Realized we already had a bug for this
Depends on: 559687
Blocks: 572459
Summary: cookies.sqlite dominates io while restoring tabs → too much cookies.sqlite io
Attached patch part 1: add baseDomain column (obsolete) (deleted) — Splinter Review
So we can read in the columns that matter.
Assignee: nobody → dwitte
Status: NEW → ASSIGNED
Attachment #454661 - Flags: review?(sdwilsh)
Attached patch part 2: async read (obsolete) (deleted) — Splinter Review
Kick off an async read for the whole db on startup.
Attachment #454663 - Flags: review?(sdwilsh)
Attached patch part 3: sync read per domain (obsolete) (deleted) — Splinter Review
Do sync reads for base domains on demand.
Attachment #454664 - Flags: review?(sdwilsh)
Attached patch part 4: baseDomain index (obsolete) (deleted) — Splinter Review
Index on baseDomain so reading is actually fast.
Attachment #454665 - Flags: review?(sdwilsh)
Attached patch part 5: tests (deleted) — Splinter Review
Test reading in a large database, piece by piece.
Attachment #454666 - Flags: review?(sdwilsh)
Attached patch part 6: async RemoveAll (deleted) — Splinter Review
Since db ops are async, we really don't want to be doing synchronous ops at the same time. Doing so could block or fail. So, make RemoveAll() async.
Attachment #454668 - Flags: review?(sdwilsh)
taras: tryserver builds with these patches will be at http://ftp.mozilla.org/pub/mozilla.org/firefox/tryserver-builds/dwitte@mozilla.com-6ae7db6f7734/ in a couple hours.

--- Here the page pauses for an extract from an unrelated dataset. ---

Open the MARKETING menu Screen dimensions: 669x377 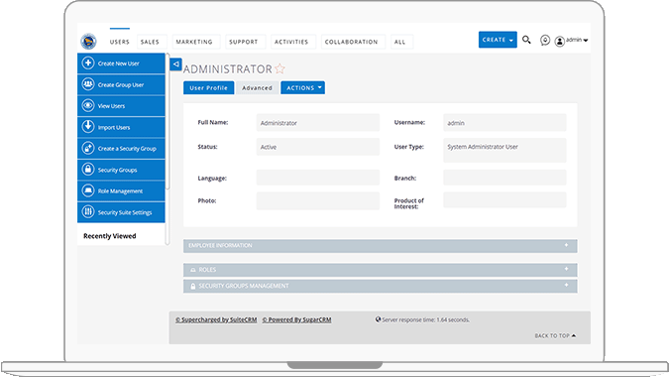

Perf testing would be much appreciated :)

I'd recommend the following:
1) Start up the build with a profile with your large cookies.sqlite. This will migrate the schema of your file. This only happens once.
2) Start it with a few sessionrestore tabs. This should synchronously load in just the required cookies.
3) Start it to about:blank. This should cause no sync loads and should be the fastest.

Since the full async read is still happening in 2) and 3) you will probably see a lot of IO still. You could PR_Now() time nsCookieService::InitDB() and nsCookieService::EnsureReadDomain(), and nsCookieService::EnsureReadComplete() to be sure it doesn't get hit, to see what the cost of the handful of sync reads is. I'll see if I can get these numbers.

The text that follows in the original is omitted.